Voor Ten Brinke is het alweer zijn achtste ‘Dakar’. De Achterhoeker, buiten de racewereld actief als ondernemer, noemt rallyrijden zijn passie. In 2010 wint hij de voornaamste race van Nederland, de Hellendoorn-rally, en in 2018 wint hij – als eerste Nederlandse autocoureur – een etappe in de Dakar-race, die dat jaar in Zuid-Amerika wordt verreden. NRC Handelsblad bombardeert hem tot ‘de Max Verstappen van de woestijn’.

In 2021 wil Ten Brinke meer: samen met zijn navigator, de Belg Tom Colsoul, gaat hij voor de winst in het Dakar-eindklassement. Of zoals Ten Brinke op zijn website schrijft: ‘Tom en ik gaan voor goud.’ Wat zijn fans niet weten, is dat Ten Brinke ook op een heel andere plek voor goud gaat, en wel voor écht goud. 500 kilogram per maand om precies te zijn, op te halen in Kenia.

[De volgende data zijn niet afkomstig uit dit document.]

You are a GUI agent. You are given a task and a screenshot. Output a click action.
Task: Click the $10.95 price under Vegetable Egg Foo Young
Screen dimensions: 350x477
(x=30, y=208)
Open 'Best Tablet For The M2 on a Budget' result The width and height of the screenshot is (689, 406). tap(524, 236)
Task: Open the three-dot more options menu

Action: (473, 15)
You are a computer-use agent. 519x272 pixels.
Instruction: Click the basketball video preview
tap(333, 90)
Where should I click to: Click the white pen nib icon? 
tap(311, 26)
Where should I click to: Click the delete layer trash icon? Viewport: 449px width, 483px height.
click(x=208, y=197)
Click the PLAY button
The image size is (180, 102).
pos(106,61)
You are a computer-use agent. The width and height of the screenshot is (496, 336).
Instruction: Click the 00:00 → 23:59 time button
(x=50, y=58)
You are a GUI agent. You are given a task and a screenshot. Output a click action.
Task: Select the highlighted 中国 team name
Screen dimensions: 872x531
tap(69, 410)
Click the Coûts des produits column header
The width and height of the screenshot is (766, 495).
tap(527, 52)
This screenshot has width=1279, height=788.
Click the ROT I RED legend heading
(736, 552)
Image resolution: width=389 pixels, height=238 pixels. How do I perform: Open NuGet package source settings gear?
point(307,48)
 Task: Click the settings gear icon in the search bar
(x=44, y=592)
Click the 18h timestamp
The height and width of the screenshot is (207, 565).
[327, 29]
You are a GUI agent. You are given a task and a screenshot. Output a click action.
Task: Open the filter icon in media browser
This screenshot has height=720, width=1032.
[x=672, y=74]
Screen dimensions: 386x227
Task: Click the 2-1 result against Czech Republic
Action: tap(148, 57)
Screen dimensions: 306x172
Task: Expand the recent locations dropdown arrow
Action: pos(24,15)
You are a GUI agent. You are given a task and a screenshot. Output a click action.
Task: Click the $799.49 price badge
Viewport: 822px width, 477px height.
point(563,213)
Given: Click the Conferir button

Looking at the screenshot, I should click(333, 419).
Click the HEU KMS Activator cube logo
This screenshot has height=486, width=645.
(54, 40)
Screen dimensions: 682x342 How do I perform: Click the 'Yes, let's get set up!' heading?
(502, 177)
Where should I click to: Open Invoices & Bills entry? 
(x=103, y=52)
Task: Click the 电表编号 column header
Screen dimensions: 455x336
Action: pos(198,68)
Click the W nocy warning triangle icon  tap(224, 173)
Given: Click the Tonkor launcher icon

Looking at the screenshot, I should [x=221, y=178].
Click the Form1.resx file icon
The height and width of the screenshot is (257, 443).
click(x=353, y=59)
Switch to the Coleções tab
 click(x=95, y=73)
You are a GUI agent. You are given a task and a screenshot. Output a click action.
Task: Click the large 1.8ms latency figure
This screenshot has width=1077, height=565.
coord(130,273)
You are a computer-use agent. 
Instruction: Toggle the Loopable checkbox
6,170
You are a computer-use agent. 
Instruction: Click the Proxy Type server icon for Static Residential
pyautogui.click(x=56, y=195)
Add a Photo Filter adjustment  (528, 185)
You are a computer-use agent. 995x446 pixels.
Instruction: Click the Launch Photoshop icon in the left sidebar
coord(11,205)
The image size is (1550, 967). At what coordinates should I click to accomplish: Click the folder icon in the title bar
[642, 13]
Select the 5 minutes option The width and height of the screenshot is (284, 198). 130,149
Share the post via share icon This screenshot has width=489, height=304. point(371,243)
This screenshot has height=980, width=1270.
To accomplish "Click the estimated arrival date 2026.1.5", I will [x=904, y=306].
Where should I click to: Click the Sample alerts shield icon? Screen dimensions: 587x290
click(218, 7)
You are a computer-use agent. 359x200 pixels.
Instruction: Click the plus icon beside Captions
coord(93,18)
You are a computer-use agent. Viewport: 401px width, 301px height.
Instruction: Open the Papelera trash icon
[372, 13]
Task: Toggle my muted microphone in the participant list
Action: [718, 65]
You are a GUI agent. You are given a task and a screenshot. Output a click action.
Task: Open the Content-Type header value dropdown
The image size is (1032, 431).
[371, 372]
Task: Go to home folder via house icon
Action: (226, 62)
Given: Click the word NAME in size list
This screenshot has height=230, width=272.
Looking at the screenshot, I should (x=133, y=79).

In de Dakar-rally slaat hij vier keer over de kop, zijn auto raakt total loss en hij moet de wedstrijd staken. Ook in Kenia loopt de jacht op goud niet helemaal naar wens: in plaats van binnen te lopen middels de lucratieve deal die Ten Brinke voor ogen had, wordt hij opgelicht en eindigt hij 1,5 miljoen dollar lichter. De rallyrijder is slachtoffer geworden van een Oost-Afrikaanse goudzwendelfuik.

Goudkoorts

Het is een fuik waar veel buitenlanders met goudkoorts inzwemmen, zo blijkt uit een vorig jaar verschenen rapport van het Global Initiative against Transnational Organized Crime (GITOC). De Oost-Afrikaanse oplichters werken volgens een vast patroon: ze bieden goud aan tegen zeer lage prijzen en nodigen geïnteresseerden uit voor luxueuze etentjes in dure hotels om de indruk te wekken dat ze flinke winsten maken.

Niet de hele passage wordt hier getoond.